* **Task to complete**
From the entries, filter out every line that lacks "pixels" and copy the rest.
[Opening Material supplied section]
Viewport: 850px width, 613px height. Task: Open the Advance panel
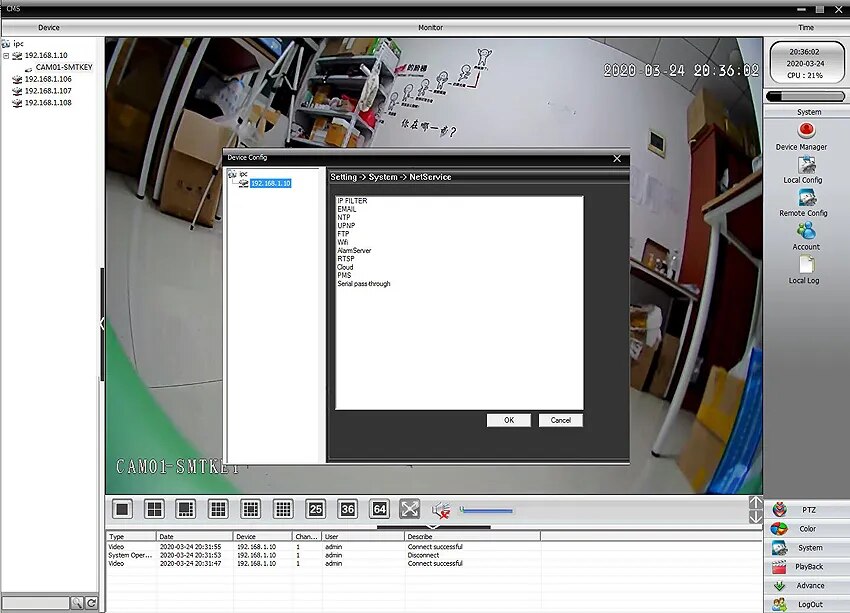coord(807,585)
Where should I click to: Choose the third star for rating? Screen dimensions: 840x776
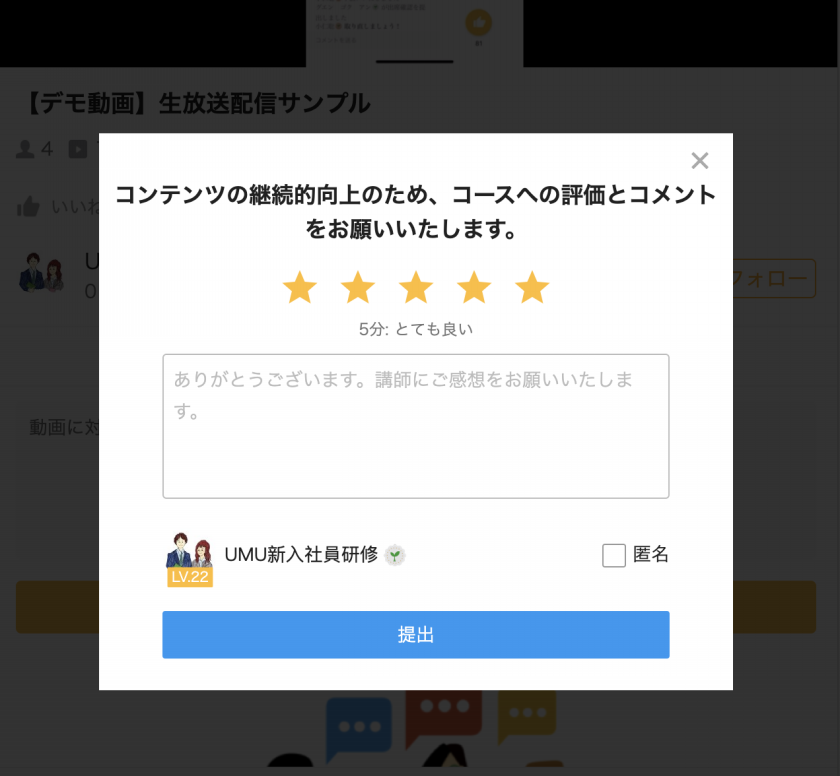click(x=416, y=288)
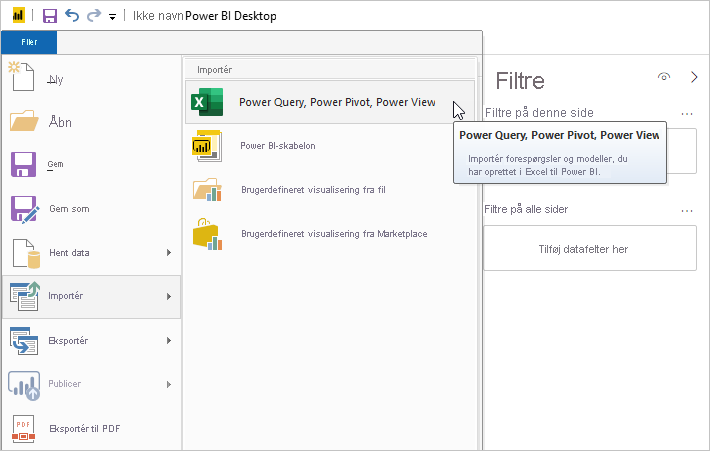This screenshot has height=451, width=710.
Task: Open the quick access toolbar dropdown
Action: (x=112, y=17)
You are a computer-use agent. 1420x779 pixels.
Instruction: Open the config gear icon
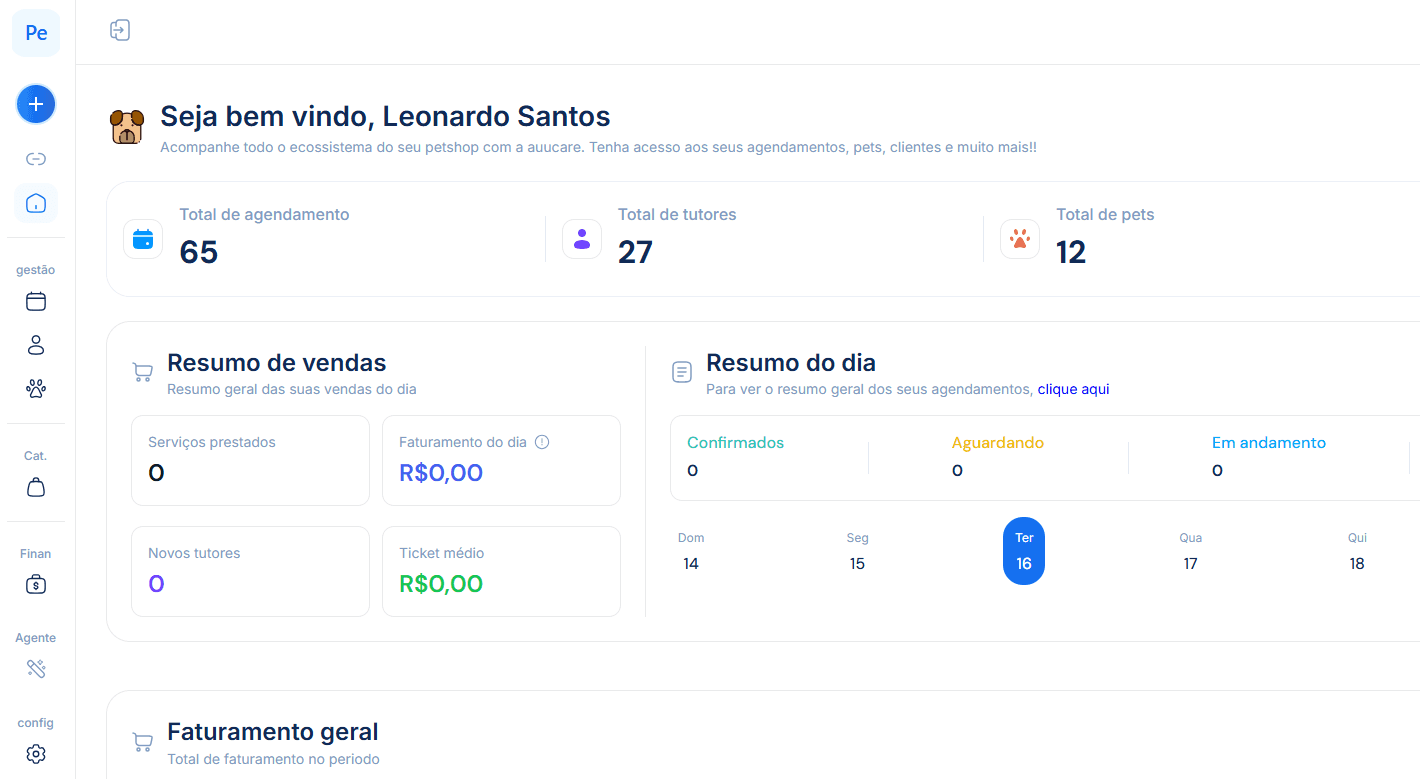tap(36, 753)
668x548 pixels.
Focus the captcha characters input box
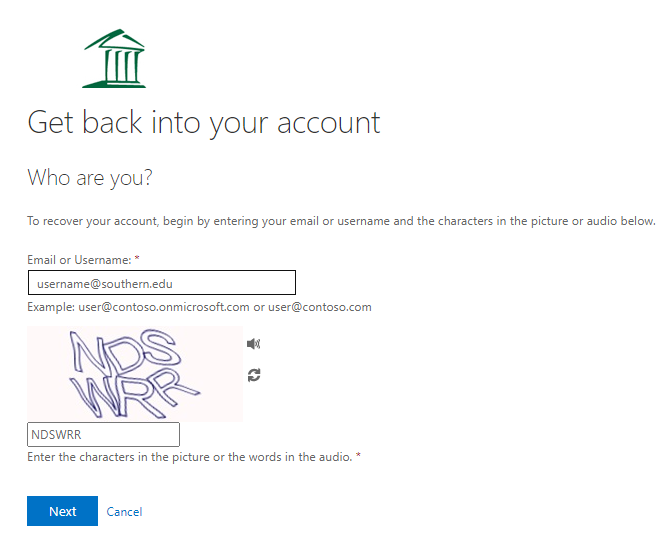pos(103,434)
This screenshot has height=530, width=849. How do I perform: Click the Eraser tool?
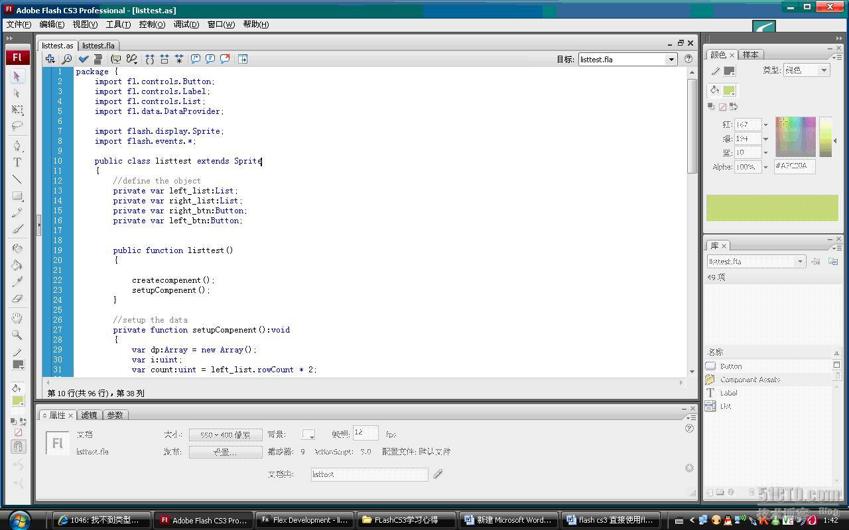[x=17, y=299]
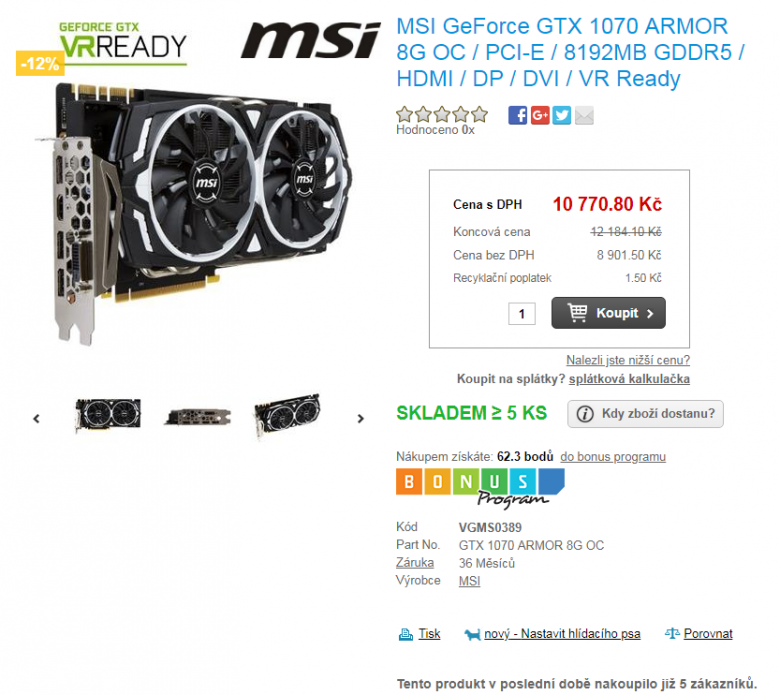This screenshot has height=695, width=780.
Task: Select the angled card view thumbnail
Action: (288, 416)
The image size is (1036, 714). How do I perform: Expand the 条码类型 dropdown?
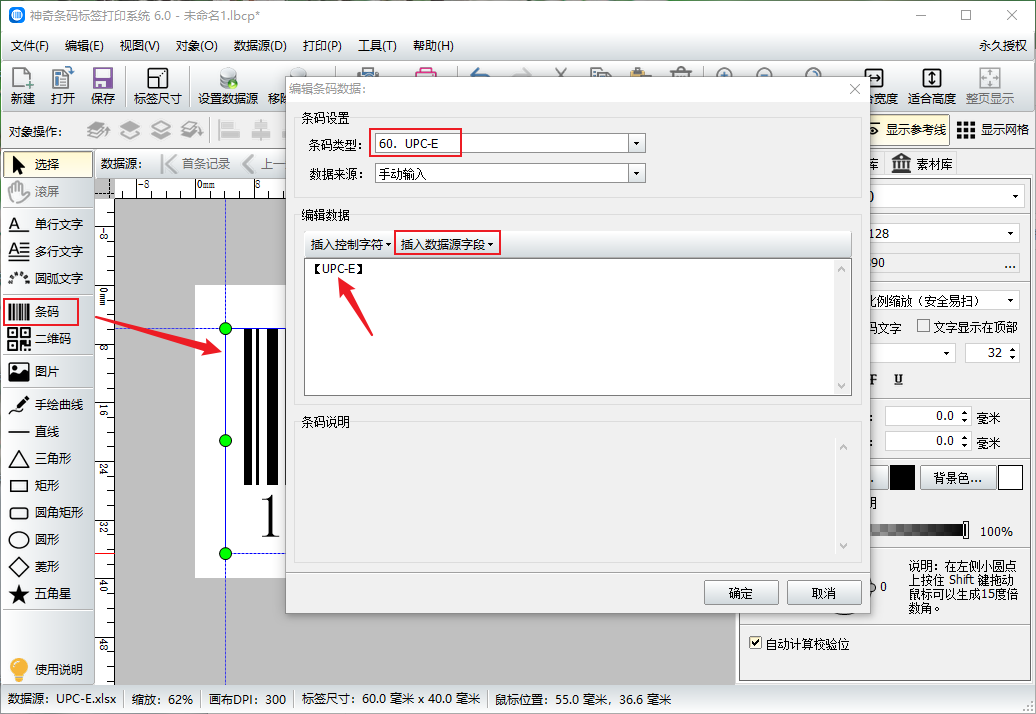point(636,144)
[Closing Material supplied section]
* **Exercise response**
You are a computer-use agent. 1420x779 pixels.
668x548 pixels.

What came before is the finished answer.